De fato, pensa a funcionária, antes meia-entrada do que nada... parece que o risco de falência flexibilizou critérios antes severamente cobrados. Há até uma poesia em um cinema que passa cópias dubladas de Hancock e cujas cadeiras são ocupadas por pequenos grupinhos de adolescentes em burburinhos que, no ápice dramático da projeção, pronunciam emocionadamente: “Pô véi, ele tá pedindo disculpa na humildade”...
Sim, John Hancock, interpretado por Will Smith, é alguém para os six-teen years se identificarem. Um herói bêbado que ameaça seus antagonistas com a frase: “Vou enfiar sua cabeça na bunda dele”; para o delírio do público, é claro.
Hancock é o Casablanca dos tempos atuais. Imaginem se Humprhey Bogart, ao invés de possuir um bar, tivesse poderes e saísse pela França desocupada executando ações mal-direcionadas de heroísmo. Durão, mas no fundo um sentimental. Novamente um triângulo amoroso mal resolvido e no qual a mulher – não importando a sua intrepidez – deixa as derradeiras decisões nas mãos dos homens.
Em suma, filme indeciso quanto ao seu gênero, pois, na primeira metade se apresenta como uma comédia, e nesse propósito até que é eficiente, mas nos atos finais passa a se levar a sério ressaltando algumas nuances dramáticas na pretensão de reviver as trajetórias dos heróis gregos. Falhas de roteiro a parte, a dificuldade de optar pela fábula ou pelo realismo fantástico se revela como o grande empecilho para a efetivação da proposta inicial (seja lá qual for!). O trabalho até que tem bons momentos, com atuação satisfatória de Smith que consegue transitar entre o burlesco e o trágico.
[Imagem acima: Humprhey Bogart e Ingrid Bergman, Will Smith e Charlize Theron - amores impossíveis. Caberá à figura masculina a decisão correta, pautada por uma ética sui generis]
Com desfecho conformista e chauvinista – viva a decisão masculina, a contenção das paixões, e o modelo convencional de família – os momentos finais eliminam toda e qualquer analogia com o drama ou a tragédia. O que resta é um otimismo meio bobo.
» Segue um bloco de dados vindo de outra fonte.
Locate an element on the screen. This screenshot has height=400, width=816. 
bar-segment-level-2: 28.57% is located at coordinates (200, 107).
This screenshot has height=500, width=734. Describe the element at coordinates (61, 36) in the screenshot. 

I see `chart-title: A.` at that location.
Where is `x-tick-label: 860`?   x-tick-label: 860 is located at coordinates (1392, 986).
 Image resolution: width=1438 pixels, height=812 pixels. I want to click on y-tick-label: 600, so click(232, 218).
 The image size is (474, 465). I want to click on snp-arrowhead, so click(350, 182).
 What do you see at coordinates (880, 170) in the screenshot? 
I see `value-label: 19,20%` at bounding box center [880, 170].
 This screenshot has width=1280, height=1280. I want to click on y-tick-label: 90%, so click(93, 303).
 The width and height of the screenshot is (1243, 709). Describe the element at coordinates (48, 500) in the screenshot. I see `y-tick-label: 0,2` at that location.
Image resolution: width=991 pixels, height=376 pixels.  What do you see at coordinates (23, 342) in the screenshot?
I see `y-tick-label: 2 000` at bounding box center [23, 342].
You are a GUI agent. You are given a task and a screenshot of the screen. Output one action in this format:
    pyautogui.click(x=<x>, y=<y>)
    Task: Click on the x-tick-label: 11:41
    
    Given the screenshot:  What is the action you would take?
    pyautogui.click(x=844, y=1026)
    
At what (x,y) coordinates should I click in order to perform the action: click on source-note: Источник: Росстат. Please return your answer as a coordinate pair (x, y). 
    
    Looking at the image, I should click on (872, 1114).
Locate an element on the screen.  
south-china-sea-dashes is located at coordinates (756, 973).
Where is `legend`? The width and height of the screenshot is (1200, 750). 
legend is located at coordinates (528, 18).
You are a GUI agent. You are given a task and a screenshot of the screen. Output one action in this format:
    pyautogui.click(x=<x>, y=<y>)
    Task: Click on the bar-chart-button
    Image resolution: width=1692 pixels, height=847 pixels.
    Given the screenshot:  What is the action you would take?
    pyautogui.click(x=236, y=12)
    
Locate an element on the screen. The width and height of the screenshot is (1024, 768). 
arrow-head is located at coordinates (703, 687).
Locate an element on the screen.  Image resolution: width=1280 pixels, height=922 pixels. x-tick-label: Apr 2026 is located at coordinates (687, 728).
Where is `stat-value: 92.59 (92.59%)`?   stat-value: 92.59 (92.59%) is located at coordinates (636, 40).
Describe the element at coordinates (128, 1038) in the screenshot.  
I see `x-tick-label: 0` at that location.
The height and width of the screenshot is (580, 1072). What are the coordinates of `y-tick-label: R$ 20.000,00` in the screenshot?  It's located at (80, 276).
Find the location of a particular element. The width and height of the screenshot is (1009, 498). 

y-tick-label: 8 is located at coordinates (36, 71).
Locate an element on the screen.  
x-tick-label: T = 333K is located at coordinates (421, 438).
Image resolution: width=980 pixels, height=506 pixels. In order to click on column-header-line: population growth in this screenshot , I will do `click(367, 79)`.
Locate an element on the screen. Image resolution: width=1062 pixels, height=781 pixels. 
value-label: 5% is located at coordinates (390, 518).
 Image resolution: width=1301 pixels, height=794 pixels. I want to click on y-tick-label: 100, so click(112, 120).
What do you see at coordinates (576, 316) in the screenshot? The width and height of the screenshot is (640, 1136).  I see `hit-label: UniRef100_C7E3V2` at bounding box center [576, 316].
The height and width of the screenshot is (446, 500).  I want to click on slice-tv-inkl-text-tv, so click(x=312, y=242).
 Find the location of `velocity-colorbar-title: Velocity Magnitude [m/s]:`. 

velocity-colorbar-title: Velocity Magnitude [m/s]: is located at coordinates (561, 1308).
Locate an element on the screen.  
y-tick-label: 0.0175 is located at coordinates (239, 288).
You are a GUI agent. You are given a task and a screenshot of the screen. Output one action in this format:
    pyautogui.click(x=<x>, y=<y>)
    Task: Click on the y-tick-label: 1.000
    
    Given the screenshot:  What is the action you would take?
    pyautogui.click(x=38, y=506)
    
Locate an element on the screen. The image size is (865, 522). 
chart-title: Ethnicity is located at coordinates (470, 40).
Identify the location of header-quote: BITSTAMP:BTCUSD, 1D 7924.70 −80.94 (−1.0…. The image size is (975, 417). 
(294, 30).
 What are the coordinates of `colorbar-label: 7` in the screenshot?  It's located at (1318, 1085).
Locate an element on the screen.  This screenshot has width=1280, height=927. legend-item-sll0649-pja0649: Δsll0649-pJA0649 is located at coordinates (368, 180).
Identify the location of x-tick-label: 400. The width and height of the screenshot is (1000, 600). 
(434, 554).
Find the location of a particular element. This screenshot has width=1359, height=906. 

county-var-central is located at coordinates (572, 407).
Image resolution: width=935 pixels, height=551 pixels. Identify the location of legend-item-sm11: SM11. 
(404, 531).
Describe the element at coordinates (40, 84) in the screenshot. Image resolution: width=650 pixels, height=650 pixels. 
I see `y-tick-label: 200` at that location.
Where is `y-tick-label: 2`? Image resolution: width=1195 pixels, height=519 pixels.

Mas para um filme dublado em um Shopping vazio e repleto de adolescentes, Hancock cumpre sua função: provoca as risadas, umedece as pálpebras e desperta nas novas gerações o reconhecimento da supremacia masculina e as benesses da fidelidade conjugal. Will Smith ensina que os brutos também amam.
Pedagogia cristã, a preços módicos e ao alcance de todos.